In den USA kann davon ausgegangen werden, dass eine Gallone Milch (ca. 4,5 Liter) von 4 Personen innerhalb von 3,5 Tagen getrunken wird. Die mittlere Inkubationszeit bei einer Intoxikation mit Botulismus-Toxin beträgt ca. 48 Std. Ein möglicher Ausbruch würde wahrscheinlich erst entdeckt werden, nach dem der 100. Erkrankungsfall aufgetreten ist. Erschwerend käme hinzu, dass die Testmöglichkeiten nur eingeschränkt und nicht flächendeckend zur Verfügung stehen.
Man kann davon ausgehen, dass 1g Botulismus-Toxin ausreicht, um eine Vergiftung von 100.000 Menschen zu verursachen. An den motorischen Nervenendplatten und an den parasympathischen Synapsen blockiert Botulismus-Toxin die Freisetzung von Acetylcholin.

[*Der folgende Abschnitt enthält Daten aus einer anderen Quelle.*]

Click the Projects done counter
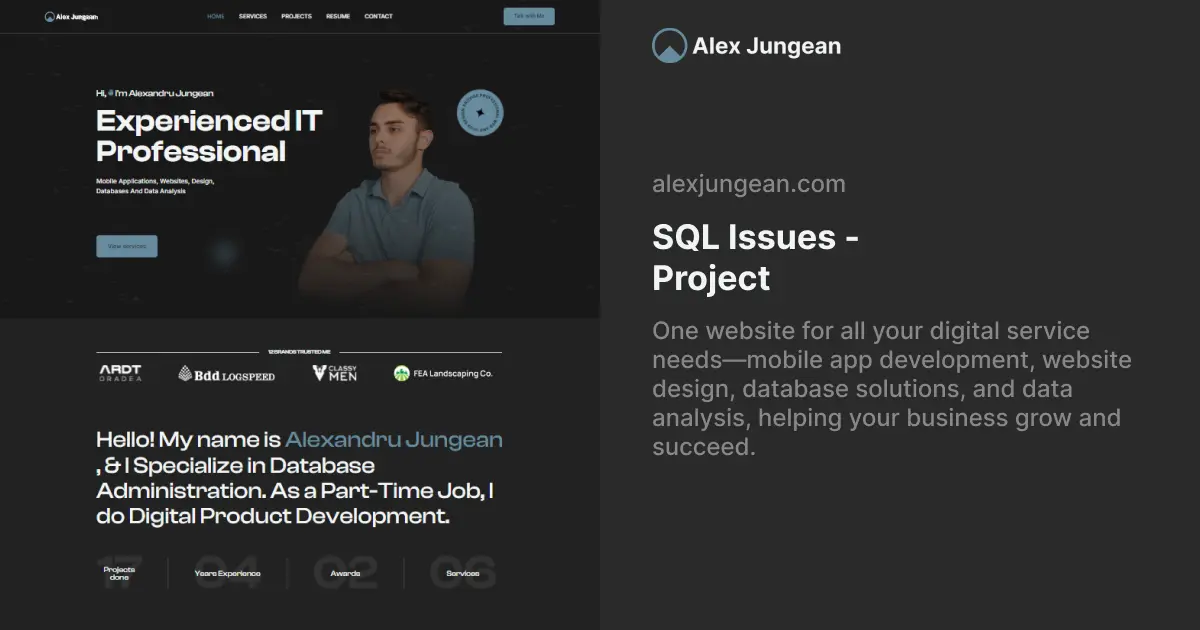This screenshot has width=1200, height=630. 120,572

Botulismus-Toxin gilt als stärkstes bekannte biologische Gift, das bereits in einer Dosis von 0,0001mg für den Menschen tödlich sein kann. In dem errechneten Szenario (einmalige Kontamination einer Produktionscharge Milch mit 1 bis 10 g Botulismus-Toxin) würden daher mindestens 568.000 Menschen betroffen sein. Die medizinischen Auswirkungen wären alters- und dosisabhängig variabel.
Botulismus-Toxin lässt sich nicht vollständig durch Bestrahlung oder Hitzebehandlung inaktivieren; zudem wird der Geschmack der Milch durch das Toxin nicht negativ verändert. Da gerade die Milchproduktion für einen nahrungsmittel-assoziierten bioterroristischen Anschlag besonders gefährdet ist, wird empfohlen, eine ausgedehnte zusätzliche Testung während der Verarbeitung zu implementieren. Eine Bereitstellung größerer Mengen Antitoxin für einen eventuellen Notfall wäre dagegen mit sehr hohen Kosten verbunden. Die Testkosten zum Ausschluss einer Kontamination mit Botulismus-Toxin würden umgelegt auf die Gallone Milch weniger als $ 0,01 betragen.
Dem gegenüber wird es von Bioterrorismusexperten durchaus für möglich gehalten, dass Terroristen in den Besitz von größeren Mengen (mehrere Gramm) Botulismus-Toxin gelangen oder dieses selbst herstellen. Beim Auftreten von Botulismus-Intoxikationen, insbesondere bei einer Häufung von Erkrankungen, sollte vorrangig an die Möglichkeit eines bioterroristischen Anschlags gedacht werden (Prof. Dr. med. Tino F. Schwarz, Gelbfieber-Impfstelle, Facharzt für Laboratoriumsmedizin, Medizinische Mikrobiologie und Infektionsepidemiologie, Würzburg).